God in no way wants to desert His people and let them be extinct for the sake of mercy towards those who do not even want His mercy.
Babylon had for many, many generations hurt, harmed, and taken from God’s people their life, joy, freedom, and happiness. Here God says He has judged them for the sake of His people. To save His people.
And no matter how hard the judgments before Christ’s second coming will be it’s important to remember that God is an extremely merciful God, who has shown great patience, even patience to the cost of His people and He has even asked them to sacrifice themselves to help save their fellow men. He has been very good with the wicked hoping they would wake up and seek His atonement. But in the end, God chooses His people, those who have sinned as well but have sought refuge with Him, sought atonement with Him, those who respect His order. He chooses to save them and to destroy their enemies in this final climax, final confrontation of this earth’s history.

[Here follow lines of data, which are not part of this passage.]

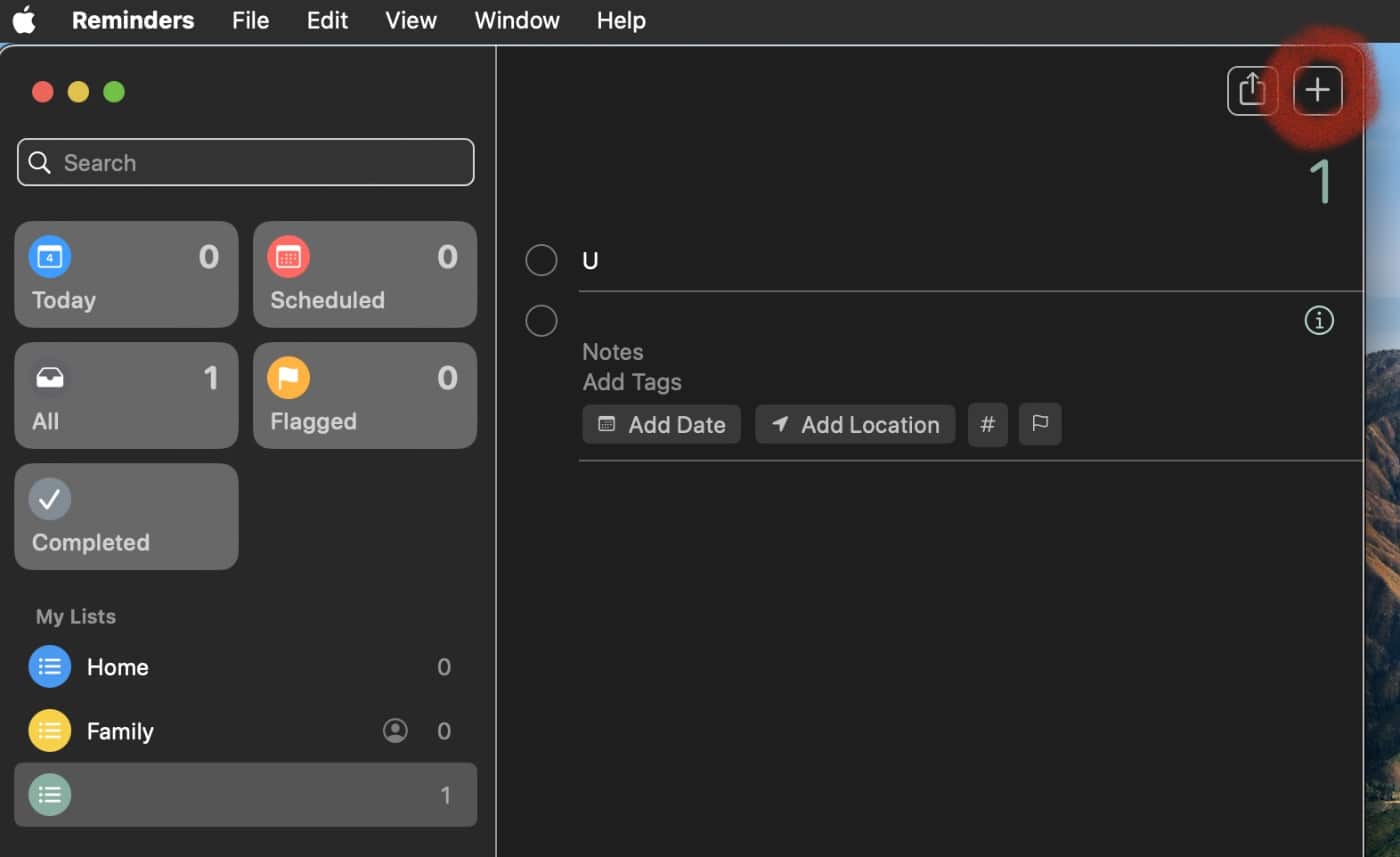The width and height of the screenshot is (1400, 857).
Task: Open the Scheduled smart list
Action: coord(364,274)
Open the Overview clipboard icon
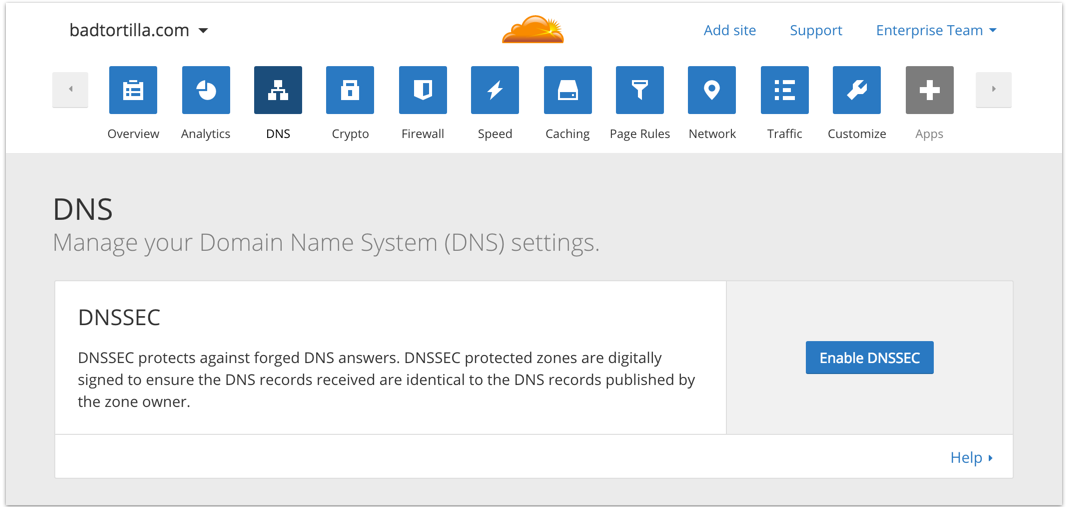The image size is (1067, 507). coord(133,90)
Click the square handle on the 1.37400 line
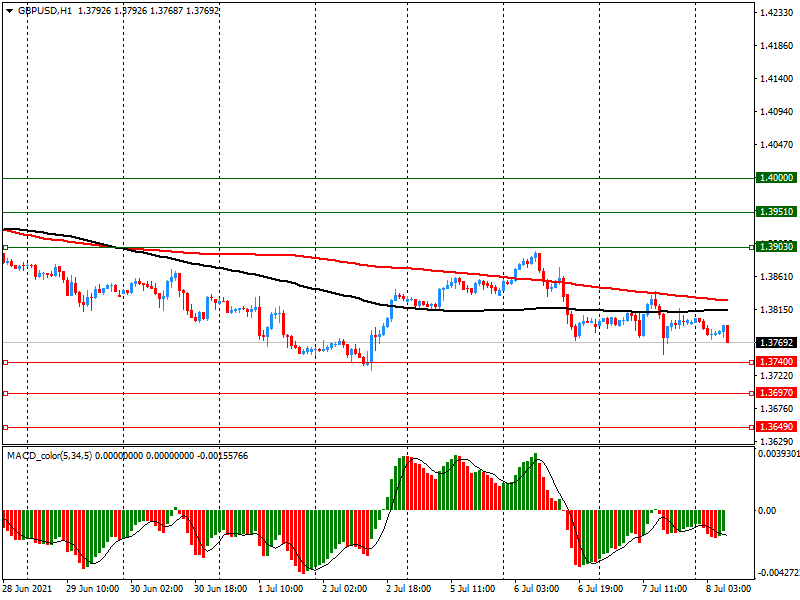800x600 pixels. (5, 362)
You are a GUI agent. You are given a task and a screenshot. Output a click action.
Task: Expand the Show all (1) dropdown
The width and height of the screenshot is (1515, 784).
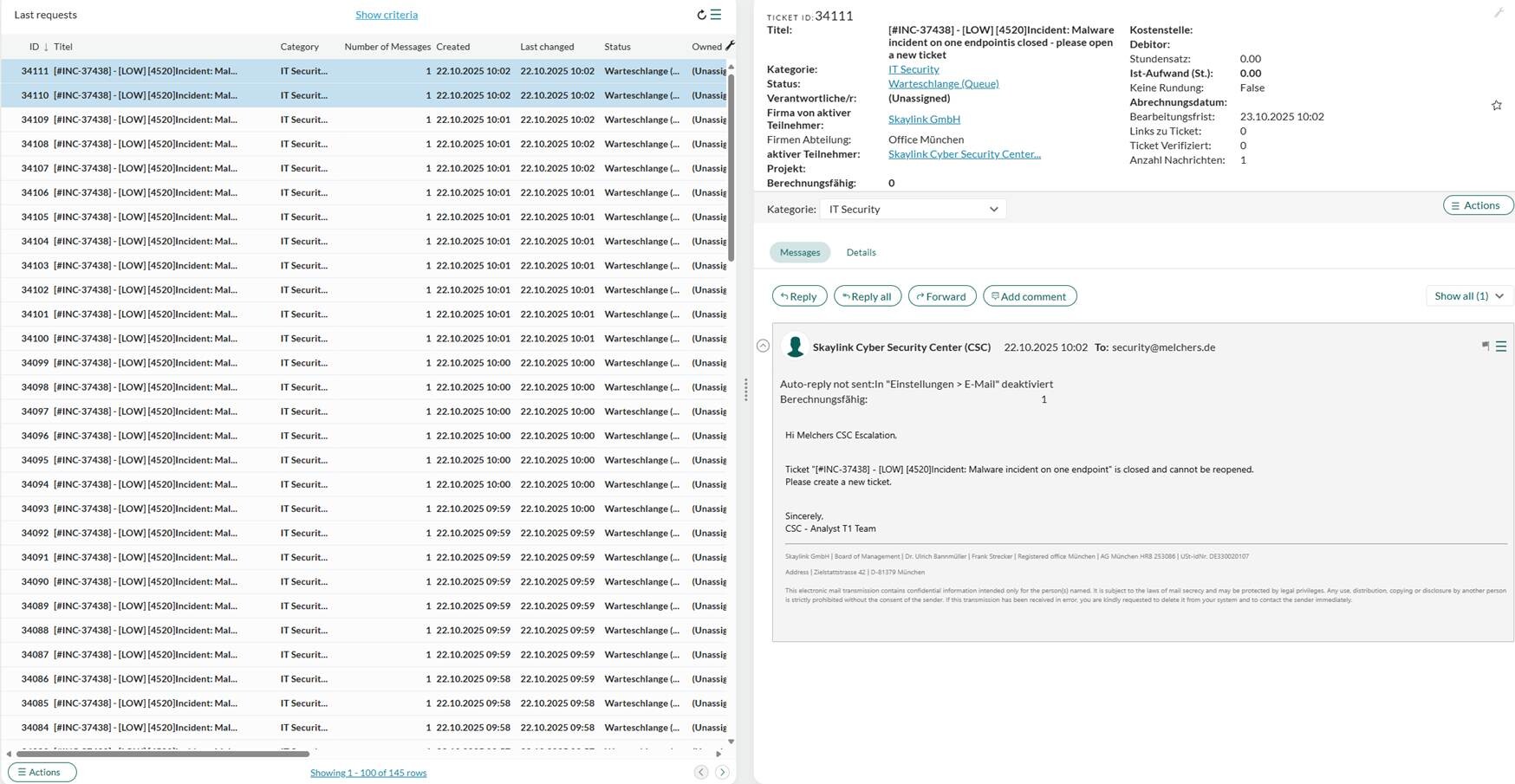tap(1468, 296)
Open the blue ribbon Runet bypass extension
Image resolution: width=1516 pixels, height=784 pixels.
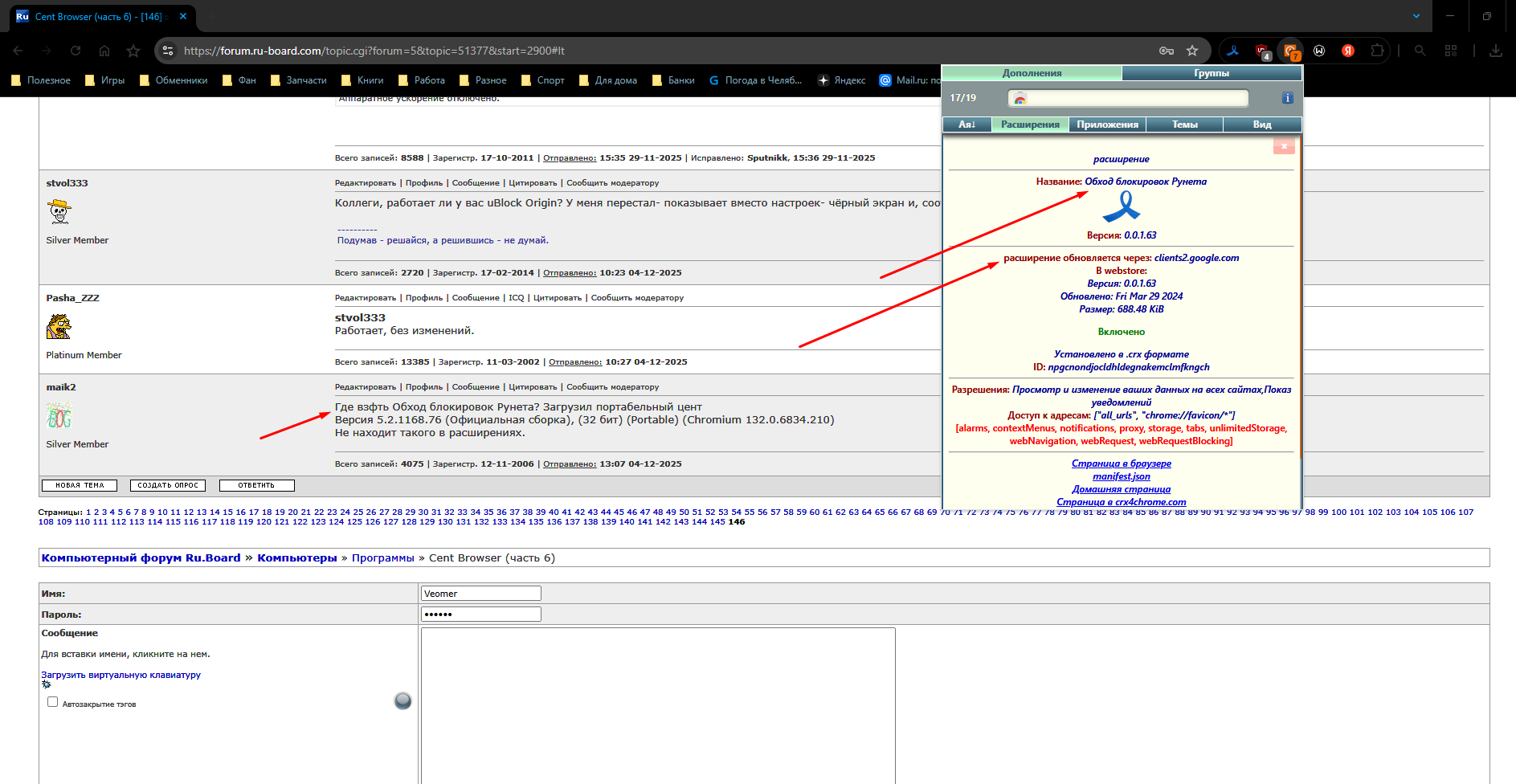(x=1232, y=51)
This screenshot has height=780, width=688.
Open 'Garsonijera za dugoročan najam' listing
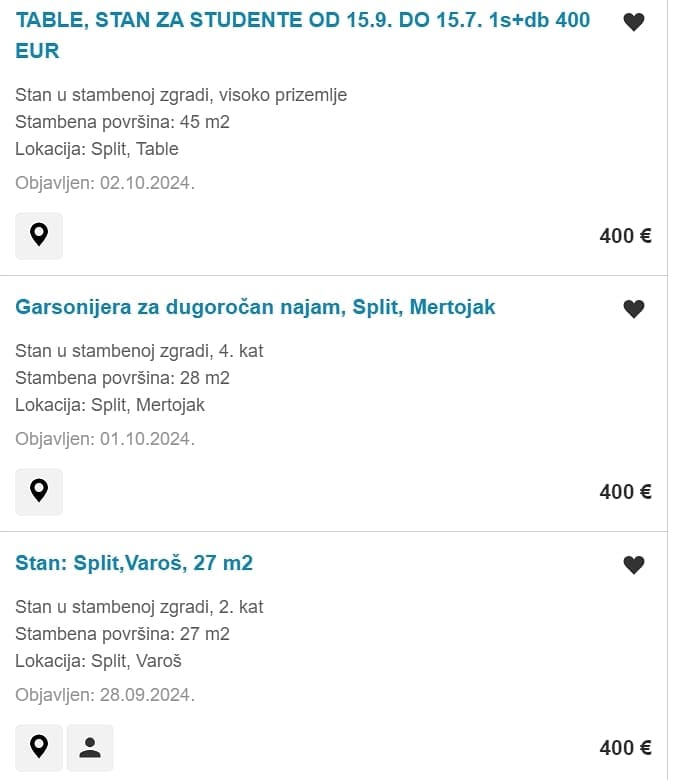click(255, 307)
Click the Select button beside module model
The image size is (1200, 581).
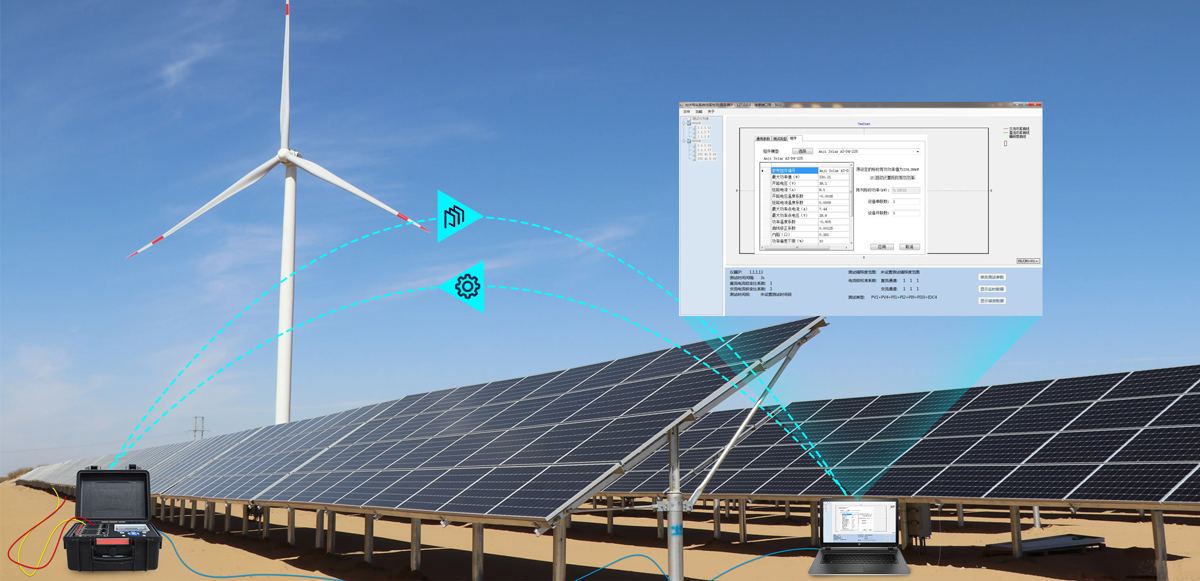click(x=802, y=152)
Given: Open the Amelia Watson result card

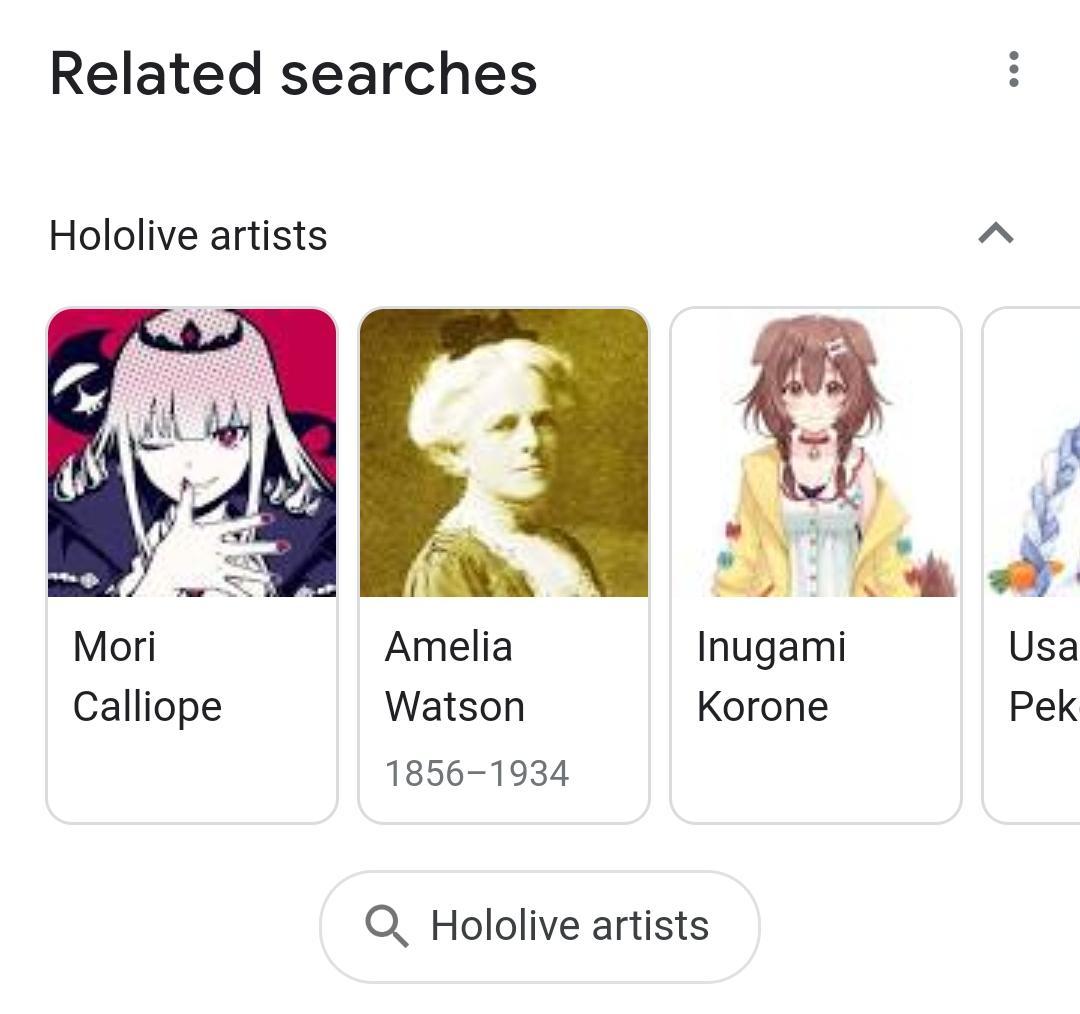Looking at the screenshot, I should (502, 560).
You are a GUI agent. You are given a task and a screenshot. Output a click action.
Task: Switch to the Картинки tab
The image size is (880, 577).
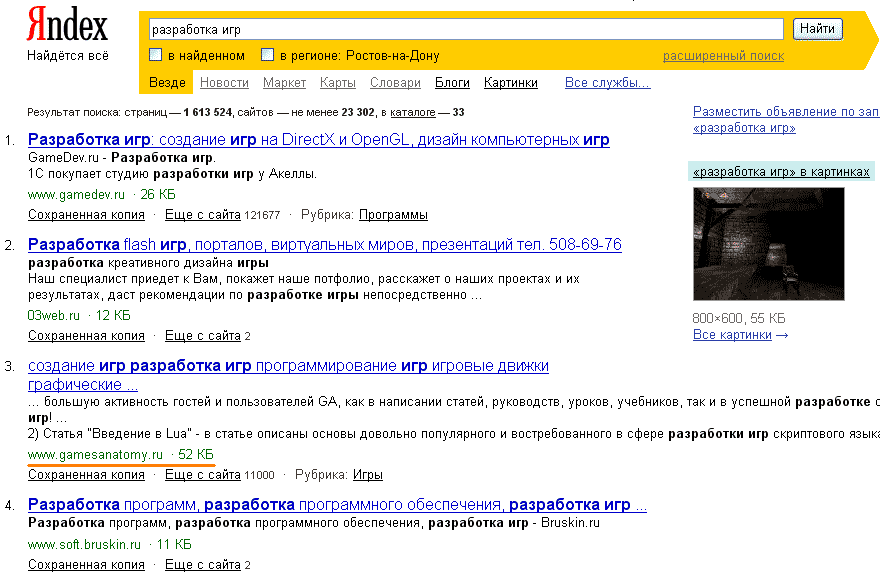pos(510,83)
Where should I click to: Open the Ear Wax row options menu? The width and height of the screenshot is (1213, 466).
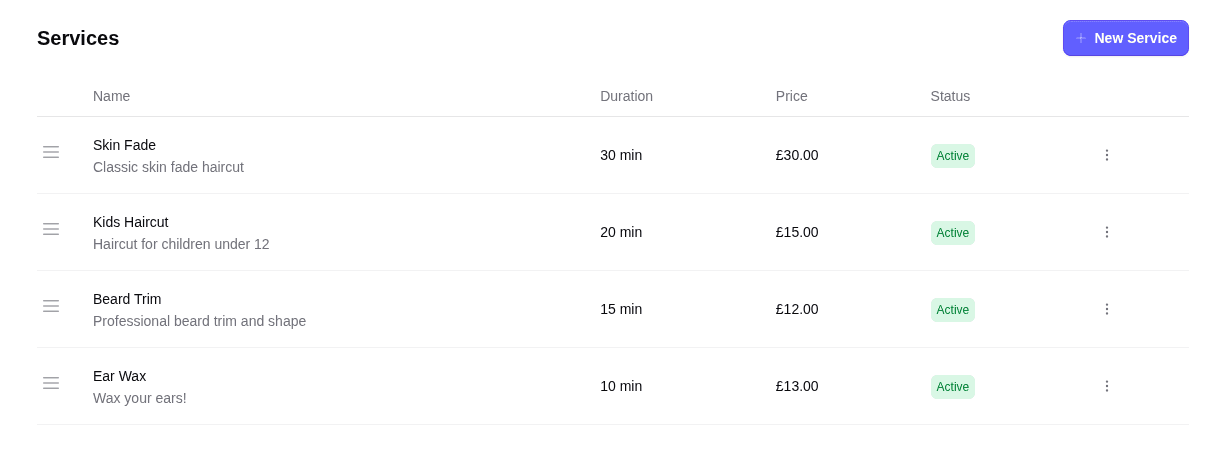pyautogui.click(x=1106, y=386)
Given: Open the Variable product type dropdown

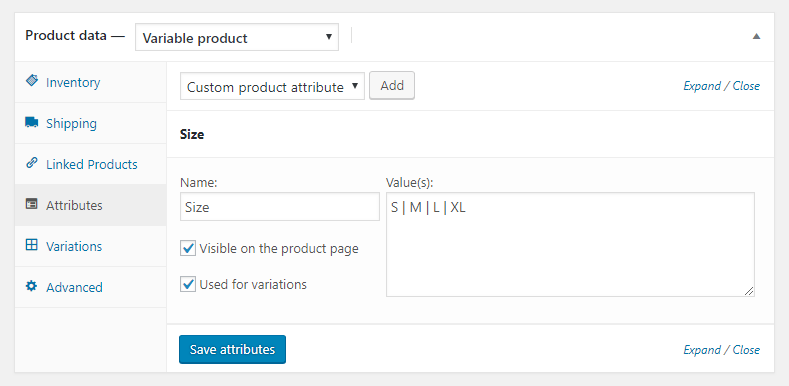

God says: «For I have no pleasure in the death of him that dieth, saith the Lord GOD: wherefore turn yourselves, and live ye.» (Eze 18:32)
God doesn’t want anyone to perish. But people leave Him no choice. If one bad brother takes the food and water away from his good brother, beats his brother to the point of death, God will eventually remove the perpetrator for the sake of the good brother. But first He tries to convince, educate, and even warn the bad brother while the good brother goes through temporary suffering.
Execution of final punishment is part of God’s goodness. When God judges He is good. He sees the bigger picture of the long-term predicaments for all His decisions and judgments. When they need to come into effect in the present to bring good fruit in the future. We can only see a few steps ahead of us and what is around us. We worry mostly for ourselves, but God has to care for everyone. Therefore, many question God’s judgments. They are unable to see cause and effect in a bigger long-term scenario.
To be able to own the prophecy of Psalm 91 we need to stop the rebellion and be clothed in Christ’s righteousness. And Christ’s righteousness will be our shield in times of trouble and future plagues. And as the law says, if we willfully rebel against God’s government and laws, protection can be removed and we can be afflicted by the future plagues.
The Bible makes a plague a choice. Do we believe the Bible on this aspect?